• Exercise details
For this task, retype the records below exactly.

═════ Entries provided

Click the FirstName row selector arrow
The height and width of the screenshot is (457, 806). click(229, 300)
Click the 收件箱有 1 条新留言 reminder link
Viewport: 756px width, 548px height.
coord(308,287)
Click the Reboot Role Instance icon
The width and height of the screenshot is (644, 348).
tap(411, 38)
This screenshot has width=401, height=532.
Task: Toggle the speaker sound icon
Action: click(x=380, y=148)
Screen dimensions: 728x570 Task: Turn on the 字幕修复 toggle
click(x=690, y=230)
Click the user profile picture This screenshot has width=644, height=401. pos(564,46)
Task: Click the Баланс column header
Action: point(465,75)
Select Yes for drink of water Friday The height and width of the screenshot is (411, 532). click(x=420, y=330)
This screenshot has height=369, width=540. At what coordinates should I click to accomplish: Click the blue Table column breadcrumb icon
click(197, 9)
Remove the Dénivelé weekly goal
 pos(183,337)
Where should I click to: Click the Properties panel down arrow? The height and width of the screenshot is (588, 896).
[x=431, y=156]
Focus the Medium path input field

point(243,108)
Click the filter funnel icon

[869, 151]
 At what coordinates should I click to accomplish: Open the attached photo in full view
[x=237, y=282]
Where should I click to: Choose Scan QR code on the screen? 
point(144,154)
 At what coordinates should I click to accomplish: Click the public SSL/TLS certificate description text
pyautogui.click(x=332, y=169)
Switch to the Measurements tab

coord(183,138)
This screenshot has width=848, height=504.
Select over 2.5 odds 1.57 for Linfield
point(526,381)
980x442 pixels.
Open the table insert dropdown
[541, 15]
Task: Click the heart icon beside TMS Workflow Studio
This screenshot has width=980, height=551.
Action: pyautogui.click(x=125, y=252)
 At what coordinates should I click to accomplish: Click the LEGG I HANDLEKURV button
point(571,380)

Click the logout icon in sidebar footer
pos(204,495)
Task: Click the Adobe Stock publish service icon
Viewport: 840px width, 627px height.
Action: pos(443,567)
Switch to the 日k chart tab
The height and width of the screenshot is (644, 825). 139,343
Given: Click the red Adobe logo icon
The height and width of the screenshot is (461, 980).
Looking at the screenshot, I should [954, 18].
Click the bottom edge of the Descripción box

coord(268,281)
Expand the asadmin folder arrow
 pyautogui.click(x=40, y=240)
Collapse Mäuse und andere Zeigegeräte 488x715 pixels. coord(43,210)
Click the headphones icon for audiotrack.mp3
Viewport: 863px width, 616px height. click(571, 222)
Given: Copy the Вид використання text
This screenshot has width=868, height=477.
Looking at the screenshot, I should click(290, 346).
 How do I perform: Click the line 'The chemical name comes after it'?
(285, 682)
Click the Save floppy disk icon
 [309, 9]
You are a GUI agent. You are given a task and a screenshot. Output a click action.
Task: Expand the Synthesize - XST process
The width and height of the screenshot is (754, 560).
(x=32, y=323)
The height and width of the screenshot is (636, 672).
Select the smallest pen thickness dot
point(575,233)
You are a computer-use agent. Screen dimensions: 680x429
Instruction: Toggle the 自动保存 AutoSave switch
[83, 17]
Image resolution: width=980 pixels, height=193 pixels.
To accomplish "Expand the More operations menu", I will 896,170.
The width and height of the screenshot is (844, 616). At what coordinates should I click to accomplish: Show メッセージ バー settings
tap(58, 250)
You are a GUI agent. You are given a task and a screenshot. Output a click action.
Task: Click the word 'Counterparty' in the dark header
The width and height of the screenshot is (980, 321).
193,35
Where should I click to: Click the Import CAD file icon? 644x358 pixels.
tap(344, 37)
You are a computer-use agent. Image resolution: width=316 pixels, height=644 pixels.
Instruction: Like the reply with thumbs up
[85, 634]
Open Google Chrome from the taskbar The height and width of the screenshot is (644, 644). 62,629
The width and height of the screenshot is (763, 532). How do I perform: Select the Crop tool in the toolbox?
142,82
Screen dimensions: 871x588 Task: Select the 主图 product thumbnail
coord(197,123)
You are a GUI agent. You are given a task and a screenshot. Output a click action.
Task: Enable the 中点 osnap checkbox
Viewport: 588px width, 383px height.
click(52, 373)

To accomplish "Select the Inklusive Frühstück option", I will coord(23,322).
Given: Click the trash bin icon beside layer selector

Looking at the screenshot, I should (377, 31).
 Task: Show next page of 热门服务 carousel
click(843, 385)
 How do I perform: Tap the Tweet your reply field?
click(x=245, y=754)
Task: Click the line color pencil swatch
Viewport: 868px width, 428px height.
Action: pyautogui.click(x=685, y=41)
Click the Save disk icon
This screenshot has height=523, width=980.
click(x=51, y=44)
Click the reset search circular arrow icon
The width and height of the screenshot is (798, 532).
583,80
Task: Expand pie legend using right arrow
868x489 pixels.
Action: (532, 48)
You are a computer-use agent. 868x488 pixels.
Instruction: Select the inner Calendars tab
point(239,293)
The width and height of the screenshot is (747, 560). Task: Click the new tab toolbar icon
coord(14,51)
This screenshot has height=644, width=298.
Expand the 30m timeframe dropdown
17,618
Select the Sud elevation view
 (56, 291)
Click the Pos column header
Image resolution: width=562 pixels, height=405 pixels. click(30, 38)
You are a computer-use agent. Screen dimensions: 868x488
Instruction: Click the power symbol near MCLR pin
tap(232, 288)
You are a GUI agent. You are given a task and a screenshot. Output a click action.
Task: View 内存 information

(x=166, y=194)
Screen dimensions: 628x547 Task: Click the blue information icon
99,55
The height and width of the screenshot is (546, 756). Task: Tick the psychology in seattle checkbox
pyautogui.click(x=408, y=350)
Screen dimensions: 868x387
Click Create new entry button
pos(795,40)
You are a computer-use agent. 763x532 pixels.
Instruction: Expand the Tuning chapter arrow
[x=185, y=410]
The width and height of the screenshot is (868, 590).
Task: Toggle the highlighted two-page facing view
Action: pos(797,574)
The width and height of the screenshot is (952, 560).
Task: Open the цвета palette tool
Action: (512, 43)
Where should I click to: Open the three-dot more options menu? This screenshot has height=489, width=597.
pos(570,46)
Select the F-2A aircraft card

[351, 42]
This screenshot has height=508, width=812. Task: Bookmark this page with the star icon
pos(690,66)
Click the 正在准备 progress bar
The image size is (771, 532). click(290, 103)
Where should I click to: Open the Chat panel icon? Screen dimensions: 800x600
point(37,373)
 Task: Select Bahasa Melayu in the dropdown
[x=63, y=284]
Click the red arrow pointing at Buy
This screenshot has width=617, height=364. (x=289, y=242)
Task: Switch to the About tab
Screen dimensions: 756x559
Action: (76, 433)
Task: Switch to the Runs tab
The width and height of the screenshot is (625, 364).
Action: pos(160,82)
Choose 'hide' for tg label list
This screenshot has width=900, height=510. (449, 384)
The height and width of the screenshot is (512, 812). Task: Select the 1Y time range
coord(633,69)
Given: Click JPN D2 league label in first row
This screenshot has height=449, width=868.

══════════

• Answer to this task
Click the FirstName row selector arrow
The height and width of the screenshot is (457, 806). click(229, 300)
Click the 收件箱有 1 条新留言 reminder link
Viewport: 756px width, 548px height.
coord(308,287)
Click the Reboot Role Instance icon
The width and height of the screenshot is (644, 348).
tap(411, 38)
This screenshot has width=401, height=532.
Task: Toggle the speaker sound icon
Action: click(x=380, y=148)
Screen dimensions: 728x570 Task: Turn on the 字幕修复 toggle
click(x=690, y=230)
Click the user profile picture This screenshot has width=644, height=401. pos(564,46)
Task: Click the Баланс column header
Action: point(465,75)
Select Yes for drink of water Friday The height and width of the screenshot is (411, 532). click(x=420, y=330)
This screenshot has height=369, width=540. At what coordinates should I click to accomplish: Click the blue Table column breadcrumb icon
click(197, 9)
Remove the Dénivelé weekly goal
 pos(183,337)
Where should I click to: Click the Properties panel down arrow? The height and width of the screenshot is (588, 896).
[x=431, y=156]
Focus the Medium path input field

point(243,108)
Click the filter funnel icon

[869, 151]
 At what coordinates should I click to accomplish: Open the attached photo in full view
[x=237, y=282]
Where should I click to: Choose Scan QR code on the screen? 
point(144,154)
 At what coordinates should I click to accomplish: Click the public SSL/TLS certificate description text
pyautogui.click(x=332, y=169)
Switch to the Measurements tab

coord(183,138)
This screenshot has width=848, height=504.
Select over 2.5 odds 1.57 for Linfield
point(526,381)
980x442 pixels.
Open the table insert dropdown
[541, 15]
Task: Click the heart icon beside TMS Workflow Studio
This screenshot has width=980, height=551.
Action: pyautogui.click(x=125, y=252)
 At what coordinates should I click to accomplish: Click the LEGG I HANDLEKURV button
point(571,380)

Click the logout icon in sidebar footer
pos(204,495)
Task: Click the Adobe Stock publish service icon
Viewport: 840px width, 627px height.
Action: pos(443,567)
Switch to the 日k chart tab
The height and width of the screenshot is (644, 825). 139,343
Given: Click the red Adobe logo icon
The height and width of the screenshot is (461, 980).
Looking at the screenshot, I should [954, 18].
Click the bottom edge of the Descripción box

coord(268,281)
Expand the asadmin folder arrow
 pyautogui.click(x=40, y=240)
Collapse Mäuse und andere Zeigegeräte 488x715 pixels. coord(43,210)
Click the headphones icon for audiotrack.mp3
Viewport: 863px width, 616px height. click(571, 222)
Given: Copy the Вид використання text
This screenshot has width=868, height=477.
Looking at the screenshot, I should click(290, 346).
 How do I perform: Click the line 'The chemical name comes after it'?
(285, 682)
Click the Save floppy disk icon
 [309, 9]
You are a GUI agent. You are given a task and a screenshot. Output a click action.
Task: Expand the Synthesize - XST process
The width and height of the screenshot is (754, 560).
(x=32, y=323)
The height and width of the screenshot is (636, 672).
Select the smallest pen thickness dot
point(575,233)
You are a computer-use agent. Screen dimensions: 680x429
Instruction: Toggle the 自动保存 AutoSave switch
[83, 17]
Image resolution: width=980 pixels, height=193 pixels.
To accomplish "Expand the More operations menu", I will 896,170.
The width and height of the screenshot is (844, 616). At what coordinates should I click to accomplish: Show メッセージ バー settings
tap(58, 250)
You are a GUI agent. You are given a task and a screenshot. Output a click action.
Task: Click the word 'Counterparty' in the dark header
The width and height of the screenshot is (980, 321).
193,35
Where should I click to: Click the Import CAD file icon? 644x358 pixels.
tap(344, 37)
You are a computer-use agent. Image resolution: width=316 pixels, height=644 pixels.
Instruction: Like the reply with thumbs up
[85, 634]
Open Google Chrome from the taskbar The height and width of the screenshot is (644, 644). 62,629
The width and height of the screenshot is (763, 532). How do I perform: Select the Crop tool in the toolbox?
142,82
Screen dimensions: 871x588 Task: Select the 主图 product thumbnail
coord(197,123)
You are a GUI agent. You are given a task and a screenshot. Output a click action.
Task: Enable the 中点 osnap checkbox
Viewport: 588px width, 383px height.
click(52, 373)

To accomplish "Select the Inklusive Frühstück option", I will coord(23,322).
Given: Click the trash bin icon beside layer selector

Looking at the screenshot, I should (377, 31).
 Task: Show next page of 热门服务 carousel
click(843, 385)
 How do I perform: Tap the Tweet your reply field?
click(x=245, y=754)
Task: Click the line color pencil swatch
Viewport: 868px width, 428px height.
Action: pyautogui.click(x=685, y=41)
Click the Save disk icon
This screenshot has height=523, width=980.
click(x=51, y=44)
Click the reset search circular arrow icon
The width and height of the screenshot is (798, 532).
583,80
Task: Expand pie legend using right arrow
868x489 pixels.
Action: (532, 48)
You are a computer-use agent. 868x488 pixels.
Instruction: Select the inner Calendars tab
point(239,293)
The width and height of the screenshot is (747, 560). Task: Click the new tab toolbar icon
coord(14,51)
This screenshot has height=644, width=298.
Expand the 30m timeframe dropdown
17,618
Select the Sud elevation view
 (56, 291)
Click the Pos column header
Image resolution: width=562 pixels, height=405 pixels. click(30, 38)
You are a computer-use agent. Screen dimensions: 868x488
Instruction: Click the power symbol near MCLR pin
tap(232, 288)
You are a GUI agent. You are given a task and a screenshot. Output a click action.
Task: View 内存 information

(x=166, y=194)
Screen dimensions: 628x547 Task: Click the blue information icon
99,55
The height and width of the screenshot is (546, 756). Task: Tick the psychology in seattle checkbox
pyautogui.click(x=408, y=350)
Screen dimensions: 868x387
Click Create new entry button
pos(795,40)
You are a computer-use agent. 763x532 pixels.
Instruction: Expand the Tuning chapter arrow
[x=185, y=410]
The width and height of the screenshot is (868, 590).
Task: Toggle the highlighted two-page facing view
Action: pos(797,574)
The width and height of the screenshot is (952, 560).
Task: Open the цвета palette tool
Action: (512, 43)
Where should I click to: Open the three-dot more options menu? This screenshot has height=489, width=597.
pos(570,46)
Select the F-2A aircraft card

[351, 42]
This screenshot has height=508, width=812. Task: Bookmark this page with the star icon
pos(690,66)
Click the 正在准备 progress bar
The image size is (771, 532). click(290, 103)
Where should I click to: Open the Chat panel icon? Screen dimensions: 800x600
point(37,373)
 Task: Select Bahasa Melayu in the dropdown
[x=63, y=284]
Click the red arrow pointing at Buy
This screenshot has width=617, height=364. (x=289, y=242)
Task: Switch to the About tab
Screen dimensions: 756x559
Action: (76, 433)
Task: Switch to the Runs tab
The width and height of the screenshot is (625, 364).
Action: pos(160,82)
Choose 'hide' for tg label list
This screenshot has width=900, height=510. (449, 384)
The height and width of the screenshot is (512, 812). Task: Select the 1Y time range
coord(633,69)
Given: Click JPN D2 league label in first row
This screenshot has height=449, width=868.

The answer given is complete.